→ **Exercise set**:
1. In the passage about splitting martial arts training time, how much standup training per week would a student get if three weekly hours were divided evenly among the ranges?
2. Continue the passage about splitting martial arts training time from where it stops.

══ Passage ══

You should not train them seperate, they should be integrated into ONE complete system.

 

So, basically you think that if one trains 3 hours a week, he should do it in a system that divides the three hours evenly between standup, groundfighting, trapping, weapons and fitness. That means e he gets about half an hour of standup training per week, half an hour ground grappling per week, half an hour trapping, and so on.

 

And you think he would master all the aspects better than if the student just focused the 3 hours on his standup game, or 3 hours a week groundfighting, or 3 hours a week trapping, or 3 hours a week weapons fighting, or 3 hours of fitness?

 

So, your choice was the jack of all trades, as I don't believe you will be good in any of the ranges with only half an hour per week training in it.

 

But that was the point, you either do three hours of a single range and become good at it but not learn much of the others, or you do half of hour everything and don't get that good at any of the specific ranges, or you do 3 hours a week for all the ranges and forget about having a life.

═══
══ Information given ══

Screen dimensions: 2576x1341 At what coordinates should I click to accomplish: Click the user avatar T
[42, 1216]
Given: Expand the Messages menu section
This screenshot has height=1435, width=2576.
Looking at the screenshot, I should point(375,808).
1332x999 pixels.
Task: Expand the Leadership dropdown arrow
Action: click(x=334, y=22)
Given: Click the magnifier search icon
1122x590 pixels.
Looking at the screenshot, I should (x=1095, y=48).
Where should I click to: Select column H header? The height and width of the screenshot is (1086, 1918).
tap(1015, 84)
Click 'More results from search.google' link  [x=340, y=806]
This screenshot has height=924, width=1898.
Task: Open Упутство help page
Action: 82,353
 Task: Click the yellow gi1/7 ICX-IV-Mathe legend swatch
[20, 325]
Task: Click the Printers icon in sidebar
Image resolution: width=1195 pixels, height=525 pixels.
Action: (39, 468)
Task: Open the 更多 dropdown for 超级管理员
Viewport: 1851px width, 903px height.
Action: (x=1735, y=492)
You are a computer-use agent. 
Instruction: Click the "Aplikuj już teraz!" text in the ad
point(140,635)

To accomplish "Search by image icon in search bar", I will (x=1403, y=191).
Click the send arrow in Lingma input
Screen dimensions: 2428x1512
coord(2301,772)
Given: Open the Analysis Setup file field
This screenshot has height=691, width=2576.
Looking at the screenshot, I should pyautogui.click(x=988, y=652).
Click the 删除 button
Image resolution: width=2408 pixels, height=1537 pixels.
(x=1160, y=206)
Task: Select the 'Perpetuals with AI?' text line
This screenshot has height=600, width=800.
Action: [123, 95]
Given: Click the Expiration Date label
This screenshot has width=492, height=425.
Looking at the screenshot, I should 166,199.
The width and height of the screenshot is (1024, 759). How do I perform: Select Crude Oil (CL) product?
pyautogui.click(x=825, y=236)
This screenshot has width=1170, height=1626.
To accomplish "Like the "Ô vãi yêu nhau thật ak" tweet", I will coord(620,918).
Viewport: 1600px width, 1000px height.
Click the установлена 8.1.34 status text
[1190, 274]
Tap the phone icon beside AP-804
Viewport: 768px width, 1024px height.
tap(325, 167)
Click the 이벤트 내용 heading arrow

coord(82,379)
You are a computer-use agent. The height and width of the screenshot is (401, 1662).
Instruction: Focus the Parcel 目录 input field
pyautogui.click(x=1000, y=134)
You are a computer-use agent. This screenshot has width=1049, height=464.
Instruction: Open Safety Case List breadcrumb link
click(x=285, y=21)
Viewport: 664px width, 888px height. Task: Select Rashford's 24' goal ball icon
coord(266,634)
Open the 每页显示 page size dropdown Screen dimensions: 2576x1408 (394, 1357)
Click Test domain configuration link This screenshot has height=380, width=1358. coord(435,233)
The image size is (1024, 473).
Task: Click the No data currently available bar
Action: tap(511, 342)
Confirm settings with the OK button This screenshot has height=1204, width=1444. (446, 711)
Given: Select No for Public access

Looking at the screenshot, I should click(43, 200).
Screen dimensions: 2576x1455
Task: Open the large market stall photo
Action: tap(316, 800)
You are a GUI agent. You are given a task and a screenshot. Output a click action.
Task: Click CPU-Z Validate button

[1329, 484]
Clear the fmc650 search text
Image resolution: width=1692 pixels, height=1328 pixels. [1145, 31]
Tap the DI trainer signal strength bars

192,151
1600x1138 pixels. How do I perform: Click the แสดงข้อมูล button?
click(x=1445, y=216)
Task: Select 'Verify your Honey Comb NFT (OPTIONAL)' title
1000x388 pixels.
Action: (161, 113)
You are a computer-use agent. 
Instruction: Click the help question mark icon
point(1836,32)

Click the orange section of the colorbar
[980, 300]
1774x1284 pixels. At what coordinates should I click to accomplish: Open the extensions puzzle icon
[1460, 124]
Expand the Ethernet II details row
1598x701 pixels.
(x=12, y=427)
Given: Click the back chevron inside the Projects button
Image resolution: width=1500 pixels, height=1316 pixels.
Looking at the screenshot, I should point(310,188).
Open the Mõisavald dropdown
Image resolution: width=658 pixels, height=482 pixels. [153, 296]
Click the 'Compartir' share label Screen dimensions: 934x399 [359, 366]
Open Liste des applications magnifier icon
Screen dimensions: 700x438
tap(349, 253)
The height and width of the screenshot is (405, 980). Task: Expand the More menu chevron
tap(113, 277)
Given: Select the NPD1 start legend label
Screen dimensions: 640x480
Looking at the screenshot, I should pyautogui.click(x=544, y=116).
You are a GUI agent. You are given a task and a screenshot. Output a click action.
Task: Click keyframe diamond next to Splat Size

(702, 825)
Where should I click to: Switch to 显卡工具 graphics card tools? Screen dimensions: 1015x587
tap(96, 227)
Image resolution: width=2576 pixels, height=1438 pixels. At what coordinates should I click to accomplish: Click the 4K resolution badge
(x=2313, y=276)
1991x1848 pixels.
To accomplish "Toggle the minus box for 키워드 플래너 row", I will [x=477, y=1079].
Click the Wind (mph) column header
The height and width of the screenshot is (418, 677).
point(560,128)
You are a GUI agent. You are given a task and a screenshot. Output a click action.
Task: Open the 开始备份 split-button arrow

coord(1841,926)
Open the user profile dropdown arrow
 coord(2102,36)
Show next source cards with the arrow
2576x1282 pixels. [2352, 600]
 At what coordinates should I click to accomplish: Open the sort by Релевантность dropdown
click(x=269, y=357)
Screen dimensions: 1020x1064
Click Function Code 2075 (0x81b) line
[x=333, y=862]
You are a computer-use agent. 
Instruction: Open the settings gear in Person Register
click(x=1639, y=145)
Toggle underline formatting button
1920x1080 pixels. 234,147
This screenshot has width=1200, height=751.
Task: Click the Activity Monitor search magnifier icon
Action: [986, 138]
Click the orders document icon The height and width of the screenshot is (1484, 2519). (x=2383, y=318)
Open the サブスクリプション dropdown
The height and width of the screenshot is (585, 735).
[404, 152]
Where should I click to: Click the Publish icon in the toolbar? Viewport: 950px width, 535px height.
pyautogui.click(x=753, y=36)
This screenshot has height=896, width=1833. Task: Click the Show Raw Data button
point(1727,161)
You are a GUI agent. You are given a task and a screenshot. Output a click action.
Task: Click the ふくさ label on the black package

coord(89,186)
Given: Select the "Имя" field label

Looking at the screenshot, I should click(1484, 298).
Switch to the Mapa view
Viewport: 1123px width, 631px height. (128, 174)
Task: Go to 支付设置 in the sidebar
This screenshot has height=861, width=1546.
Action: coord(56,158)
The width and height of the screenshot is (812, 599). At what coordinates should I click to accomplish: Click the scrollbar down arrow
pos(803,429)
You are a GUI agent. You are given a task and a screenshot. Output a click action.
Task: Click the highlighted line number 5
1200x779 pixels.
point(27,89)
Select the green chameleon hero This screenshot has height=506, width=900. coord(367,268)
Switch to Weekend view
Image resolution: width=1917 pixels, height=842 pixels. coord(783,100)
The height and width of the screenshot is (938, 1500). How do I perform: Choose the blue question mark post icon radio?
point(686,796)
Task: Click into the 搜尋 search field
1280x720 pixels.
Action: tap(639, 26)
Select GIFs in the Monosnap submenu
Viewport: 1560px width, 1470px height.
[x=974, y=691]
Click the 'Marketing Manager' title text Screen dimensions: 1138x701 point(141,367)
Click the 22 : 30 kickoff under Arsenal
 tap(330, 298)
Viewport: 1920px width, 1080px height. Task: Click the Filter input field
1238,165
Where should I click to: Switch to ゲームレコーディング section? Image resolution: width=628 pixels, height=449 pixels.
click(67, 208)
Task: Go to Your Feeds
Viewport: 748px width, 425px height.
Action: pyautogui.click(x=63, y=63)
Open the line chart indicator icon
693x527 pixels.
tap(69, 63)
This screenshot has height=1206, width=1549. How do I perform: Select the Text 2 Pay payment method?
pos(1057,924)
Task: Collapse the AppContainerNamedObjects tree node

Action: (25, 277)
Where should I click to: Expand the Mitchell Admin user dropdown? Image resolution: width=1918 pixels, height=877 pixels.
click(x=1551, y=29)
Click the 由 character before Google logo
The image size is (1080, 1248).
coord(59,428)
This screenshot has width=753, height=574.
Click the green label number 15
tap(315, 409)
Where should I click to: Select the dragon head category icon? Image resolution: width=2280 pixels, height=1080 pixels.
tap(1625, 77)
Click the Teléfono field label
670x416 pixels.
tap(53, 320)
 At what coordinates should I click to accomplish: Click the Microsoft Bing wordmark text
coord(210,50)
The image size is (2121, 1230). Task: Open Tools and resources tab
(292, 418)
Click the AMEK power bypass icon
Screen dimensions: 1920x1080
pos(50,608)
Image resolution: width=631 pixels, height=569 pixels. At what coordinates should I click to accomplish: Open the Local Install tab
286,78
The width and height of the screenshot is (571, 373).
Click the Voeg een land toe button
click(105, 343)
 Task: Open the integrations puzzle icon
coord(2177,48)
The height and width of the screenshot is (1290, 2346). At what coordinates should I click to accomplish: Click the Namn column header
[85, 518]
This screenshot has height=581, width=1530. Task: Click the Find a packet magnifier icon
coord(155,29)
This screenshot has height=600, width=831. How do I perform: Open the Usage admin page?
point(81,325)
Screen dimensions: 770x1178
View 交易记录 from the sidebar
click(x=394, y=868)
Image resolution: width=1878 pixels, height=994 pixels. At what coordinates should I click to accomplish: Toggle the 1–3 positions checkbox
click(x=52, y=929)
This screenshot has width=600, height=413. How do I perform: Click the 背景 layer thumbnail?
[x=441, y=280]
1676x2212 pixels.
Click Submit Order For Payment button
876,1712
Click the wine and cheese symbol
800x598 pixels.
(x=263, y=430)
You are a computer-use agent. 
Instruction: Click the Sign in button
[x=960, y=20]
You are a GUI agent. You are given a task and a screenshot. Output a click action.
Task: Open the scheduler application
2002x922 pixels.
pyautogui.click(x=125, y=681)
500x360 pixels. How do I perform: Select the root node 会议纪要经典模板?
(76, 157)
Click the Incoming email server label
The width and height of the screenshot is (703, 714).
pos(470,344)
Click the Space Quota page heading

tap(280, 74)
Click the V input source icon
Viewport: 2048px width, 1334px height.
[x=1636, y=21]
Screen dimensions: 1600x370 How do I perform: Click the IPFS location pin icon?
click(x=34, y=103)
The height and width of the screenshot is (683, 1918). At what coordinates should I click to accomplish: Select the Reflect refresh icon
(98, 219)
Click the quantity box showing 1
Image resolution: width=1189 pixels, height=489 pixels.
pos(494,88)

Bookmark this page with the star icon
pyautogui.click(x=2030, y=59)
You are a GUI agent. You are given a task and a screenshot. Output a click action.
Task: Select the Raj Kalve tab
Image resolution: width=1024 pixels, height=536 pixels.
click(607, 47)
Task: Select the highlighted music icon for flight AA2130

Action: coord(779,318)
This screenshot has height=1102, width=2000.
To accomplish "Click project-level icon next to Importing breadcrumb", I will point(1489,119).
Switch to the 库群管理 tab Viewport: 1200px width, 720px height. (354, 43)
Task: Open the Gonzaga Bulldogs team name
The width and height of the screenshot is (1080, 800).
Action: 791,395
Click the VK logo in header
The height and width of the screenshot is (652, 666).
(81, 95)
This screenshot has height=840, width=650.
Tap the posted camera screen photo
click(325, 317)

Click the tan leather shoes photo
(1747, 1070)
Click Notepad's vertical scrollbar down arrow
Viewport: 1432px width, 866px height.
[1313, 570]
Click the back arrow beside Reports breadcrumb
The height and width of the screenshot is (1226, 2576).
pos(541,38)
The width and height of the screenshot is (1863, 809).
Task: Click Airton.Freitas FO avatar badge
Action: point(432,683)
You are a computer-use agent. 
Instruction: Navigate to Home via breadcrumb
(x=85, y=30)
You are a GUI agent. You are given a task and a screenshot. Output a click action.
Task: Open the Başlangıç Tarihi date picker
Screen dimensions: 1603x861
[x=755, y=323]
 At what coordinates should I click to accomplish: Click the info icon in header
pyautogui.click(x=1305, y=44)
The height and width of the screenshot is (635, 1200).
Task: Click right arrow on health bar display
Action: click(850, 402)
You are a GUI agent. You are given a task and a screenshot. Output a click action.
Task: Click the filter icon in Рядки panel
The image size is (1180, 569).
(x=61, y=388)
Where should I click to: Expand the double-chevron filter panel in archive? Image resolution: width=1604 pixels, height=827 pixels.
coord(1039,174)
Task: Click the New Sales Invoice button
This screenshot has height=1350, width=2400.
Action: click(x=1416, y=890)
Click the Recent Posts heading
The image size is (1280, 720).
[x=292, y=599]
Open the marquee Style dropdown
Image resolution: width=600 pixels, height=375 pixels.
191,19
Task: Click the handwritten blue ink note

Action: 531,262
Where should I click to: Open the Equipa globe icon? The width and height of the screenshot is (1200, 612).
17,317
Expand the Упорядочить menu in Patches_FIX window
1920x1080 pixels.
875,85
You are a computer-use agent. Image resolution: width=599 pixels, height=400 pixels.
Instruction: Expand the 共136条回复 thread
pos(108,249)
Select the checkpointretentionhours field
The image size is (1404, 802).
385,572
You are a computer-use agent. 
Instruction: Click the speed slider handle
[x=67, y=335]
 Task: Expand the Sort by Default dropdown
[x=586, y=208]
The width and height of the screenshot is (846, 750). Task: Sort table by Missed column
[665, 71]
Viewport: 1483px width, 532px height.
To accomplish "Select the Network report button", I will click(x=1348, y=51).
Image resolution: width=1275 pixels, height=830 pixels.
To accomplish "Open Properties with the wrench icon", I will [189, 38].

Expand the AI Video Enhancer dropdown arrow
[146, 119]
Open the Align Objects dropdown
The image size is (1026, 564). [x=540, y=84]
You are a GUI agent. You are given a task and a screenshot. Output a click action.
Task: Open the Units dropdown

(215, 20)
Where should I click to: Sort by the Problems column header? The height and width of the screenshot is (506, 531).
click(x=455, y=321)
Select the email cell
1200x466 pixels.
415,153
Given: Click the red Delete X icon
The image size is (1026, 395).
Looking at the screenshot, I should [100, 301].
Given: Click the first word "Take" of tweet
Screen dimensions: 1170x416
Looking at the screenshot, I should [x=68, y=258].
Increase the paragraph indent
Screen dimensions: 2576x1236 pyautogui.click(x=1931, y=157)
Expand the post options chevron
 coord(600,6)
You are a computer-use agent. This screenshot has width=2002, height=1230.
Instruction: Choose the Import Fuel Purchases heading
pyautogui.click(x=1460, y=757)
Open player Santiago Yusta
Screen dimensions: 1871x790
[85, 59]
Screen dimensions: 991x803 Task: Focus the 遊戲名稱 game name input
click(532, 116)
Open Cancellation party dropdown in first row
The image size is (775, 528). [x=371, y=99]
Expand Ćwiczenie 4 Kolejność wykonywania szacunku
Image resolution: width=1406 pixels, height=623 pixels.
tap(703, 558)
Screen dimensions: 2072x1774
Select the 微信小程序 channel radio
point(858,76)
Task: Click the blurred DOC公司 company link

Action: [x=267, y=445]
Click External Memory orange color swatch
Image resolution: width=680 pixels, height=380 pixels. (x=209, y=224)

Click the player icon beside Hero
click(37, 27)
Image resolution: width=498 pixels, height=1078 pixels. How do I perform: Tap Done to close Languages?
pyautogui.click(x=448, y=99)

═══

→ **Final answers**:
1. About half an hour per week.

2.
I deliberately left the last option away, as it would either assume you become a pro, or that you have no life besides your job and martial arts. So the choice is between getting good at one range or not very good at all of them. Your choice would seem to be learn all the ranges but not get good at them (at least in the context of this poll. Of course if you believe half an hour per week makes you a master of a range then that is another issue altogether.)

 

Remember that the whole idea behind this poll is the situation of the normal "casual hobbyist" martial artist, not a pro, or pro-wanna-be who trains hours per every day like some Bruce Lee enthusiast. The normal "family-man" hobbyist with 12-hour work shifts, three kids and all the life-crap piled up (like fixing the car, mowing the lawn, picking up kids from kindergarten, going shopping with wife and so on) it is common to only train 2-3 sessions a week, ranging from 60 to 120 minutes per session. That is not a whole lot, when you remember that in most class sessions mere fitness and conditioning take up anywhere from 30-45 minutes per class, so the actual time spent fighting and drilling is reduced to maybe 100 hours per week. Some people feel it is better to focus this little time on a single range to become good at it, some feel that this time should be used for a mixed art that divides it into chunks of 20-30 minutes per range. The poll idea here is to ask which one would you prefer, if your time was that limited.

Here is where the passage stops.